Editing guidance by area

  • ansible/site.yml: keep it small and orchestration-focused.
  • ansible/inventory/group_vars/*.yml: shared defaults by layer.
  • ansible/inventory/host_vars/*.yml: host-specific overrides only.
  • ansible/roles/*/tasks/main.yml: role implementation details.
  • ansible/templates/**/*.j2: keep secrets and host-specific values parameterized.
  • dotfiles/: user-facing config and session scripts deployed by roles.
  • scripts/: standalone local utilities; keep them safe to run manually.

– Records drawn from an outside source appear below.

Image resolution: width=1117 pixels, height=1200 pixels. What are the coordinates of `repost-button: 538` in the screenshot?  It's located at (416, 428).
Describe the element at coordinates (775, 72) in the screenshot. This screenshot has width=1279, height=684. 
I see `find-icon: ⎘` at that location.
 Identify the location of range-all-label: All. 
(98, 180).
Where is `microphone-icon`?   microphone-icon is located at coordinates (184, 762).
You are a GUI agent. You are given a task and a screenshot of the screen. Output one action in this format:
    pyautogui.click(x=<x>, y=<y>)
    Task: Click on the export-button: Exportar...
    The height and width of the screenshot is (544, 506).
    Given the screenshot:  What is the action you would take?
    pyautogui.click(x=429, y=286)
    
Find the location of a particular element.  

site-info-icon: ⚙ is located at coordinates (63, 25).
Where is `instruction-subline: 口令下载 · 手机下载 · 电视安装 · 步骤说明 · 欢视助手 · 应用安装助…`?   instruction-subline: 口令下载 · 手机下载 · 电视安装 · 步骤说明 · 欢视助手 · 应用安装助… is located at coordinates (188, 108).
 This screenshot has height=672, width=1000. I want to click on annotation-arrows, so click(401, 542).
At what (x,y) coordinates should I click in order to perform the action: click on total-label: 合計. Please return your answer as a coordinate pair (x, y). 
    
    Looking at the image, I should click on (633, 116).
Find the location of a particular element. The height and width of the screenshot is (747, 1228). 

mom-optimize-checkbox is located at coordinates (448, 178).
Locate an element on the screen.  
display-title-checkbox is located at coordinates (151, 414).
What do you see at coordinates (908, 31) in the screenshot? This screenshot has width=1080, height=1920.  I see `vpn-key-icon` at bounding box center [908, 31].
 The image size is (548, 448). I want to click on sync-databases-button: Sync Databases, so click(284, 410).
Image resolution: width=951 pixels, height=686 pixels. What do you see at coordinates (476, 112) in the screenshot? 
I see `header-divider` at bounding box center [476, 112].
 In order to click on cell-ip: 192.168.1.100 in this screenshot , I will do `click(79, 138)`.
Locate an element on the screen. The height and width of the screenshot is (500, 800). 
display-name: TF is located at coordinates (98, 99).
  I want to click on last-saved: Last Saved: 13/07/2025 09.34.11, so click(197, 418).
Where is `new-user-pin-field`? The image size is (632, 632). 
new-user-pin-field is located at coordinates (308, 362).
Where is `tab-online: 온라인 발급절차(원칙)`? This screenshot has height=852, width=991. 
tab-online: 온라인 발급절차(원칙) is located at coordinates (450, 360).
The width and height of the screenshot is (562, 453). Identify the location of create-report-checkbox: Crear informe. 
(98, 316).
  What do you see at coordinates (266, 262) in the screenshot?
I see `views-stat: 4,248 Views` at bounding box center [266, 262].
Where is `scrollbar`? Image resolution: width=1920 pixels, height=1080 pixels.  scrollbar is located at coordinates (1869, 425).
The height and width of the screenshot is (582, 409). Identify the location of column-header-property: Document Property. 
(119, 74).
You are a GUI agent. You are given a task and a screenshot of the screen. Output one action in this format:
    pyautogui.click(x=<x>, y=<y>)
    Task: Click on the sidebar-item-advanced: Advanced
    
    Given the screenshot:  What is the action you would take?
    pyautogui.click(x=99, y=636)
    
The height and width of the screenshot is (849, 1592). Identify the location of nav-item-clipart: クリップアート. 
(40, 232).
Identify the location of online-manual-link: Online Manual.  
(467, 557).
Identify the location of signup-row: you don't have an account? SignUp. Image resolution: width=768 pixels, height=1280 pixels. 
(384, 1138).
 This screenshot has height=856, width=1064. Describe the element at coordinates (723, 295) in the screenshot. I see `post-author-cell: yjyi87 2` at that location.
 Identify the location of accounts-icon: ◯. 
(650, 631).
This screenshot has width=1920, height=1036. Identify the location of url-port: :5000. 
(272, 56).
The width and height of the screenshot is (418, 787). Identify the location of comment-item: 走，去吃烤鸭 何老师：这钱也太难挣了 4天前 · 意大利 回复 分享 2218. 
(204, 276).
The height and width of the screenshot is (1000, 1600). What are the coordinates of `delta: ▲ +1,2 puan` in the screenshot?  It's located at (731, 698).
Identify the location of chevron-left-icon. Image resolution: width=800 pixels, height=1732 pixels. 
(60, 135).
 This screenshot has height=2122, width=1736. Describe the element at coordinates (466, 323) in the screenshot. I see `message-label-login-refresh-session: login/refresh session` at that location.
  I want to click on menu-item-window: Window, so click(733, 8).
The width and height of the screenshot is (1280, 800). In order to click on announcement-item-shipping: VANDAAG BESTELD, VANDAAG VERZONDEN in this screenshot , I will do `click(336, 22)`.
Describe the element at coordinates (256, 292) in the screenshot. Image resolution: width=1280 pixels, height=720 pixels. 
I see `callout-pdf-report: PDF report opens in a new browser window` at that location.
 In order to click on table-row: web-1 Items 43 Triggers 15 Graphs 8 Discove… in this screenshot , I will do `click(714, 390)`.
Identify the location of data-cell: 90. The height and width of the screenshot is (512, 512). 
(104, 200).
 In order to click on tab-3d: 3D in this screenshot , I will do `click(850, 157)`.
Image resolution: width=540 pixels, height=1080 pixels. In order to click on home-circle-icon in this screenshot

Validation expectations before finishing

Run the narrowest useful checks for the area you changed.

Default minimum:

ansible-playbook ansible/site.yml --syntax-check

Preferred for role, template, or vars changes:

ansible-playbook ansible/site.yml --limit <host> --check --diff

Useful supporting checks:

ansible-inventory --graph
ansible-inventory --host <host>
ansible-lint ansible/site.yml
yamllint ansible/
sh -n scripts/bootstrap_mail.sh

Agent workflow expectations

  • Read the relevant inventory, vars, role tasks, templates, and deployed dotfiles before editing.
  • Do not change unrelated files to "clean things up".
  • Keep README.md and AGENTS.md aligned when workflows materially change.
  • If you add a new operational area, also add the validation command agents should run.
  • Prefer host-limited validation before broad apply.
  • Call out any verification you could not run.